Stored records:

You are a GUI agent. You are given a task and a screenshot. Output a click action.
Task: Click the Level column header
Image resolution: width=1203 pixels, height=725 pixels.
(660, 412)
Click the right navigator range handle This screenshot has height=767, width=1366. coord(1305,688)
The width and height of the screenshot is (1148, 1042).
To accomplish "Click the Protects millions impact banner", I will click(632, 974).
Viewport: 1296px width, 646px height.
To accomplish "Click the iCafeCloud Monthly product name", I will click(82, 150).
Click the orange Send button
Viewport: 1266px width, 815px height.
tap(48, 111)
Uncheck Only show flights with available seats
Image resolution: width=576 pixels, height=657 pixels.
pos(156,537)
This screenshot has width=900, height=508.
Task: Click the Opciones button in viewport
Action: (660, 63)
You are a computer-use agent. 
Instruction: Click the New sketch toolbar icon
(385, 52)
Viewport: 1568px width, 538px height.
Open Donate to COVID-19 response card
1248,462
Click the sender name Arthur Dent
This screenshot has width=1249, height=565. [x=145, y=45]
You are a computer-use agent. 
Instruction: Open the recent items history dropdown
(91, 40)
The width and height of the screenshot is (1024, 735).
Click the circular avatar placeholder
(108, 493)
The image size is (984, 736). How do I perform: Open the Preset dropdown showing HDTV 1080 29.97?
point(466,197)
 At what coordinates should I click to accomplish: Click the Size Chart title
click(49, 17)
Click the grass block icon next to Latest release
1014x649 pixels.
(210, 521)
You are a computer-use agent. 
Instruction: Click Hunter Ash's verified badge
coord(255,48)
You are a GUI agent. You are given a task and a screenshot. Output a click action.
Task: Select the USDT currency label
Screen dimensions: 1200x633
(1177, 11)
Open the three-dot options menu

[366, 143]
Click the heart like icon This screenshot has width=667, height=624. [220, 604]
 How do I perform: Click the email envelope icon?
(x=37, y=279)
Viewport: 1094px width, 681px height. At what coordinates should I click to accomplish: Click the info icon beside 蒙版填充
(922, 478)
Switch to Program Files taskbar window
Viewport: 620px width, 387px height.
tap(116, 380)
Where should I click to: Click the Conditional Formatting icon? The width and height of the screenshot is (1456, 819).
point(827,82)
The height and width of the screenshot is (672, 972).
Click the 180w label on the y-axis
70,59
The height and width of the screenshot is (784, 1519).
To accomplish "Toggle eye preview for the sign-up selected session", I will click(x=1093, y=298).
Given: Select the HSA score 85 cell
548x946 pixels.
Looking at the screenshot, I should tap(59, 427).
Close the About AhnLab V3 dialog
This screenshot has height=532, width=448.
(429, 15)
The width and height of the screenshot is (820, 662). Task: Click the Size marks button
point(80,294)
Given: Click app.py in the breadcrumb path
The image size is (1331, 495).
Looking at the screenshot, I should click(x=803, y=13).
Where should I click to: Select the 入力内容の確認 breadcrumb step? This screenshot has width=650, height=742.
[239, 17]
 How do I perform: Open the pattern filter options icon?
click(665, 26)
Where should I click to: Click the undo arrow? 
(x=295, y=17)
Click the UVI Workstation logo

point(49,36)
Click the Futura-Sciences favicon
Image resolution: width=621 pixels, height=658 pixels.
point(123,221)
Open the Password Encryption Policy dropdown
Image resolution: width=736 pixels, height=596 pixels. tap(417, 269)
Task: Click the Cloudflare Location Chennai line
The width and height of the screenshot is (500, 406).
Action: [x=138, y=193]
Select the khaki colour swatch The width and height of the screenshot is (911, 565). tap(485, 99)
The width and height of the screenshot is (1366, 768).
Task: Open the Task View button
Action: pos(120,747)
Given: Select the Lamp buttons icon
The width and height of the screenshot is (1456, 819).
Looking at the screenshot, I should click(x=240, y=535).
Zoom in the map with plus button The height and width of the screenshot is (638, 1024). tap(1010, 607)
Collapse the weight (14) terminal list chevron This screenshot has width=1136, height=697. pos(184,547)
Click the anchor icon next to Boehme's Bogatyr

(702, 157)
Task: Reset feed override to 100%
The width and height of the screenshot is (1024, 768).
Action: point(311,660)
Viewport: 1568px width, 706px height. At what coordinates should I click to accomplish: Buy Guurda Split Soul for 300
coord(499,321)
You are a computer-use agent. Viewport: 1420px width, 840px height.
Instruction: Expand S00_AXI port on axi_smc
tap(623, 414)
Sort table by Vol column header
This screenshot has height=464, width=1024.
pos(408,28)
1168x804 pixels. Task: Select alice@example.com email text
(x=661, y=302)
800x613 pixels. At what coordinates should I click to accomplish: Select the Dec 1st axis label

[Problem] Your task is to copy each line of the data above that holds "with".

[Answer to this task]
Uncheck Only show flights with available seats
Zoom in the map with plus button The height and width of the screenshot is (638, 1024). tap(1010, 607)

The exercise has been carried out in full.